**Data for this task:**
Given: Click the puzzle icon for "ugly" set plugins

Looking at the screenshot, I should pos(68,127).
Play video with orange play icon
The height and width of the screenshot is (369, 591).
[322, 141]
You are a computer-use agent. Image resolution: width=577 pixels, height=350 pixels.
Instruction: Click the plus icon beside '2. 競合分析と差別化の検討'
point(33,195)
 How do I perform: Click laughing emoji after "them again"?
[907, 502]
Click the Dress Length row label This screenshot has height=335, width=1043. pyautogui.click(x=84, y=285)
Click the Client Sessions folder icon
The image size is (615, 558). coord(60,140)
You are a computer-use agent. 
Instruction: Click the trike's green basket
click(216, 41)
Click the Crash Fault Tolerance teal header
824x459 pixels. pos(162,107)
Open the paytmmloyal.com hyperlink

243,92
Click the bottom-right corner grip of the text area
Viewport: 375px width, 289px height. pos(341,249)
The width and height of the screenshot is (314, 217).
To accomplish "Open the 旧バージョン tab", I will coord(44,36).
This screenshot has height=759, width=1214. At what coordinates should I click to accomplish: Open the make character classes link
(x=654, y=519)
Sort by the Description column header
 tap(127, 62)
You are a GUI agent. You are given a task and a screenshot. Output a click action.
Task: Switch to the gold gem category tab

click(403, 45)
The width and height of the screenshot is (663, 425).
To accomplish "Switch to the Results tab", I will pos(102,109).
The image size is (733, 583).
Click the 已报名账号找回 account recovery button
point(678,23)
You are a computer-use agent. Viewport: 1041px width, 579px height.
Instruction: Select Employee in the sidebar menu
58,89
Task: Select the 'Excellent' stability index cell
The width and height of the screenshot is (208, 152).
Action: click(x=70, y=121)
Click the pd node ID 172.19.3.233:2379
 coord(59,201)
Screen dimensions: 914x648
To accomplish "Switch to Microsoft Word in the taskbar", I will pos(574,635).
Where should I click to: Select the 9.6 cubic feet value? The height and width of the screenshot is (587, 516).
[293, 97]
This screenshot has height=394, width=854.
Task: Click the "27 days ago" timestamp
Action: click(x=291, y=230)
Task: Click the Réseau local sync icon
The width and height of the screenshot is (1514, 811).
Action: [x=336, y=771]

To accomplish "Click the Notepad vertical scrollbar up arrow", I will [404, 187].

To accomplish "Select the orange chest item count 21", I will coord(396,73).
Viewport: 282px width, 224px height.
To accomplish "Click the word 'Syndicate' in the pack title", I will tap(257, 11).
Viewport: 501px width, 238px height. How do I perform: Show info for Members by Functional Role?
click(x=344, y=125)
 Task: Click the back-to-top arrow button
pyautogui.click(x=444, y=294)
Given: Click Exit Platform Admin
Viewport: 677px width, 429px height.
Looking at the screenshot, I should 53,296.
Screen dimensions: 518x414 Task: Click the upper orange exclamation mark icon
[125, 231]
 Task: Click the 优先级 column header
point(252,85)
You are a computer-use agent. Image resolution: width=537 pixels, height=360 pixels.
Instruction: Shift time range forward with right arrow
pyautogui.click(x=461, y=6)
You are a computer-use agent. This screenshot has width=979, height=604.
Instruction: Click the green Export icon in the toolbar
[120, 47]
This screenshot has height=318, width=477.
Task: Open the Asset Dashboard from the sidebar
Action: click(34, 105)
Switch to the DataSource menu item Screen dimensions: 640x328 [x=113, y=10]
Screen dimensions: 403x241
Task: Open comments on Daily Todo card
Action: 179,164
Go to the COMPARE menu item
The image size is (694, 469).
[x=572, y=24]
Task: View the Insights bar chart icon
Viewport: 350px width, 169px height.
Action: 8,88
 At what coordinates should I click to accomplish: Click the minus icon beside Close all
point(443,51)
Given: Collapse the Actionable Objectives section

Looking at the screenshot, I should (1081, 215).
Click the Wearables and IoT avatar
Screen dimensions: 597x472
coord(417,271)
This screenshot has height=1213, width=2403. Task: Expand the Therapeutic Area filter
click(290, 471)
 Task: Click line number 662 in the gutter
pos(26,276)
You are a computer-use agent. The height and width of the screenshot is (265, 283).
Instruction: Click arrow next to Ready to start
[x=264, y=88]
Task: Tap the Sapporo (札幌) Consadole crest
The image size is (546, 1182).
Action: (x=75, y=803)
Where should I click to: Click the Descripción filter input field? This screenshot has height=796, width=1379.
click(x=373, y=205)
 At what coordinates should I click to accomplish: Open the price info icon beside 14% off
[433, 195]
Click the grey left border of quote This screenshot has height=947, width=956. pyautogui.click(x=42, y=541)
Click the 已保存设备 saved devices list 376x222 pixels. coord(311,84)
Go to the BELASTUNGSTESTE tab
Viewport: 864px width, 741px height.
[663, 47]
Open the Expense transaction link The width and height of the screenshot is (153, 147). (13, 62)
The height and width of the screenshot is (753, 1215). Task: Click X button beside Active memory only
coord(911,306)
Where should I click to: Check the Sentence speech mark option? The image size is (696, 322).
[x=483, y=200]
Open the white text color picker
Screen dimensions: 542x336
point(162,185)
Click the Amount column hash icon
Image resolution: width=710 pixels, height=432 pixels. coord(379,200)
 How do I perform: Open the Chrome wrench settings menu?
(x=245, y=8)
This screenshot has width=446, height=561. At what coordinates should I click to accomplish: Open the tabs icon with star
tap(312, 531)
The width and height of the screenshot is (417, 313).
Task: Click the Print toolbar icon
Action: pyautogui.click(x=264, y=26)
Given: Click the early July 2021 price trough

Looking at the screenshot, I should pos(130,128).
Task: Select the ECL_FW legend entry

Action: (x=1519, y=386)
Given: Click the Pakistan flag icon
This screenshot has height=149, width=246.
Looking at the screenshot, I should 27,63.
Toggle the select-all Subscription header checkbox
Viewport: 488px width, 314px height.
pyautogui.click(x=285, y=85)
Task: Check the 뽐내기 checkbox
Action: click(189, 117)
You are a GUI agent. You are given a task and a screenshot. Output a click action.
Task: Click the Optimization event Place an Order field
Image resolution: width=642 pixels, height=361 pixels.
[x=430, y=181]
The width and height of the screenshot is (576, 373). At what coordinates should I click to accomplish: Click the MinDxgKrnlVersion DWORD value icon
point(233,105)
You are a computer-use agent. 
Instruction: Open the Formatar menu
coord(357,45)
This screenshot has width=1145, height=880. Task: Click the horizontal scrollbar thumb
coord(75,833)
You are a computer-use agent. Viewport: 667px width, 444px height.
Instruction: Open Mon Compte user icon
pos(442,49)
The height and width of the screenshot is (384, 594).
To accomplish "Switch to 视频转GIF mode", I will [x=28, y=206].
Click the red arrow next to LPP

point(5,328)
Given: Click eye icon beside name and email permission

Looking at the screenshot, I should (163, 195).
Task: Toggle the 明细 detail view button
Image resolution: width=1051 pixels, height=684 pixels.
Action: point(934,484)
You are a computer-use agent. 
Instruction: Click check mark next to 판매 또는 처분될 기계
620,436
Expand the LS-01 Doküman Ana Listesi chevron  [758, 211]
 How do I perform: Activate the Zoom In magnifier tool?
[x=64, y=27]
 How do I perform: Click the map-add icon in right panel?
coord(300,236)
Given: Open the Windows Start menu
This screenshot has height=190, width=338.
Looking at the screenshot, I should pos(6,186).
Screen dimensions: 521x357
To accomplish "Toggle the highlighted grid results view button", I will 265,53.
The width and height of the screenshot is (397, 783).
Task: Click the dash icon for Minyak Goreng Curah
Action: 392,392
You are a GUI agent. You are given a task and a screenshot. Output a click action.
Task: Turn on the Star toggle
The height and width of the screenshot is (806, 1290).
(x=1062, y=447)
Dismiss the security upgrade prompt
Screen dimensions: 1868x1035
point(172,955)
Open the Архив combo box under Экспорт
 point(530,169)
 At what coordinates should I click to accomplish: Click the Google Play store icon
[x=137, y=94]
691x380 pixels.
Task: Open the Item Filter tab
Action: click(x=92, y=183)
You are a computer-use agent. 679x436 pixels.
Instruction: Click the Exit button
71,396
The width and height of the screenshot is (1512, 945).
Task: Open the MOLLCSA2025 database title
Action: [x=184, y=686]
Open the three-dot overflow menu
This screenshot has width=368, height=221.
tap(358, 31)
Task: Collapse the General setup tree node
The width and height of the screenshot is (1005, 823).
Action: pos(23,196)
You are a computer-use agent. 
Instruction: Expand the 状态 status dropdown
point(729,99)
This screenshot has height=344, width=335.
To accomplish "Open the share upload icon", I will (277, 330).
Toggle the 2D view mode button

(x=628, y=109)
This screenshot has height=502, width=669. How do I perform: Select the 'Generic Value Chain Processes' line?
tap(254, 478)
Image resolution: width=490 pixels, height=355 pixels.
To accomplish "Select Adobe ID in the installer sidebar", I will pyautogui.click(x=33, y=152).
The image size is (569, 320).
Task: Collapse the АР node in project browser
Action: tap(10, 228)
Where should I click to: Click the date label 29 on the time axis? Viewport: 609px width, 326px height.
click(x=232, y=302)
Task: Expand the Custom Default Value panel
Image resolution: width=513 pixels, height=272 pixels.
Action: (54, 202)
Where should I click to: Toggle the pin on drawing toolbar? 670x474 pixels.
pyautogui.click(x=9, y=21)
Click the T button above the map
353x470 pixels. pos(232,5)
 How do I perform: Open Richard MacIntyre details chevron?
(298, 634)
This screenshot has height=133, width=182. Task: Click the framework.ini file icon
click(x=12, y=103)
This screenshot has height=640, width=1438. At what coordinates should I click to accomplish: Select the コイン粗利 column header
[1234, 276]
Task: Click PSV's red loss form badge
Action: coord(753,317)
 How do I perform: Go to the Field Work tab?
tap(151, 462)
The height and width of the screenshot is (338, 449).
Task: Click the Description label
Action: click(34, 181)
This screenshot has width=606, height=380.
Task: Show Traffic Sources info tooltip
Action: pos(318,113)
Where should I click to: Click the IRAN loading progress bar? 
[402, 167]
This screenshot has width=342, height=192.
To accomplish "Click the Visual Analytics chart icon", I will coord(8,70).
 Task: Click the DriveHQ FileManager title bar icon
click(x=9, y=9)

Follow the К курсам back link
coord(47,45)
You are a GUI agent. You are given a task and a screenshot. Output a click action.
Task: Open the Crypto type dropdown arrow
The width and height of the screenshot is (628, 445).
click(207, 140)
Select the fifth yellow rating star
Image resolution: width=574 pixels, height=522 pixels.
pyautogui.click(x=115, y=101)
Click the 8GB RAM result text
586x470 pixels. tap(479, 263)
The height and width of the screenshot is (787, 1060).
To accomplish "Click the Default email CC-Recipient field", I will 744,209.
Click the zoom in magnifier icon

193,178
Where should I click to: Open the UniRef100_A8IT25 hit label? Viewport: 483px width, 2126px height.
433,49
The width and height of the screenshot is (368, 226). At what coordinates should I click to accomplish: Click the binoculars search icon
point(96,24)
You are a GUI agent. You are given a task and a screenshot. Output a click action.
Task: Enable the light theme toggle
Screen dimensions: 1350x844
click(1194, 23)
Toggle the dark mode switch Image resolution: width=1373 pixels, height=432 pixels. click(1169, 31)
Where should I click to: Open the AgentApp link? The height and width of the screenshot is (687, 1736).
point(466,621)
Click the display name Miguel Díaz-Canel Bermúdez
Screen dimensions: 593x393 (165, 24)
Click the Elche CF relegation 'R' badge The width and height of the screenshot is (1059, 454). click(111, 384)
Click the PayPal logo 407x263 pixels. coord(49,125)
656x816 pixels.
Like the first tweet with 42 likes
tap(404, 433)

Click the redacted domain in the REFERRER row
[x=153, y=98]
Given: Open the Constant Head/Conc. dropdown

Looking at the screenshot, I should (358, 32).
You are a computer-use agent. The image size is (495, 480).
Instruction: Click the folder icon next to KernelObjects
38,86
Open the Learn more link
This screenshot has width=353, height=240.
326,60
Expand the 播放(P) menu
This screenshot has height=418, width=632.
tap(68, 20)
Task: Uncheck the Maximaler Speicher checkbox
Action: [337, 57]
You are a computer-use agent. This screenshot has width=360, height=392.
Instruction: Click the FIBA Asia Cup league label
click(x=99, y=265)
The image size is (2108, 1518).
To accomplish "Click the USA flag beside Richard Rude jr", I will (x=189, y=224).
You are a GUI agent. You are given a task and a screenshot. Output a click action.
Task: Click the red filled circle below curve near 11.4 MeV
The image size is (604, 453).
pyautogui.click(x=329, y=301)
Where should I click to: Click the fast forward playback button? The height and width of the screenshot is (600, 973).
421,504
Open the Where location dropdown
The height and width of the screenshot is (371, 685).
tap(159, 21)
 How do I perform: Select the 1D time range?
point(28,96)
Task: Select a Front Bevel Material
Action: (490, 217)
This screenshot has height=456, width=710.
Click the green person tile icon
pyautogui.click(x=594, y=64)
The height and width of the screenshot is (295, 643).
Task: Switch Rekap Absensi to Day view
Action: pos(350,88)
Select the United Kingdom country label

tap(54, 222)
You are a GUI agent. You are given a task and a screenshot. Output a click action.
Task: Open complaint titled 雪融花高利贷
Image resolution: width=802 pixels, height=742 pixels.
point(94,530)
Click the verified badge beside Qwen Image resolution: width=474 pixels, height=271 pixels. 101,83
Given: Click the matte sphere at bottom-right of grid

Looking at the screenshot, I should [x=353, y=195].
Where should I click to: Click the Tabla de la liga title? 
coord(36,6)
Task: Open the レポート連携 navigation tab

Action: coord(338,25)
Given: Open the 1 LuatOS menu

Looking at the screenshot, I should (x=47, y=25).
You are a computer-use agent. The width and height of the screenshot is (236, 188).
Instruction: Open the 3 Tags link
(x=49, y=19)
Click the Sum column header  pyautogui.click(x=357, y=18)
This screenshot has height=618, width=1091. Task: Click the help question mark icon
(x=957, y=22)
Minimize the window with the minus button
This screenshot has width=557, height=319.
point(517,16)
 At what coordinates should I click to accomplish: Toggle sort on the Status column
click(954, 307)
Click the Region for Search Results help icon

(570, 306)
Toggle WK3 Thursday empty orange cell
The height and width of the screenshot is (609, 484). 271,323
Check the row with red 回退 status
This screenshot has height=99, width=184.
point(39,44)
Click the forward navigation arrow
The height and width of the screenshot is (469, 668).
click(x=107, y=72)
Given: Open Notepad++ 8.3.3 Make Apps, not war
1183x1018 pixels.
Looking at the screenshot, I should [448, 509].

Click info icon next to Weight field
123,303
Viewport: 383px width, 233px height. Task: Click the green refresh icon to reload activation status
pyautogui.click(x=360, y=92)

**Try it:** Starting at the line that has "Toggle the select-all" and ending at the line that has "Task: Click the Optimization", please write out the lines above exactly, leaving out all others.

**Task response:**
Toggle the select-all Subscription header checkbox
Viewport: 488px width, 314px height.
pyautogui.click(x=285, y=85)
Task: Check the 뽐내기 checkbox
Action: click(189, 117)
You are a GUI agent. You are given a task and a screenshot. Output a click action.
Task: Click the Optimization event Place an Order field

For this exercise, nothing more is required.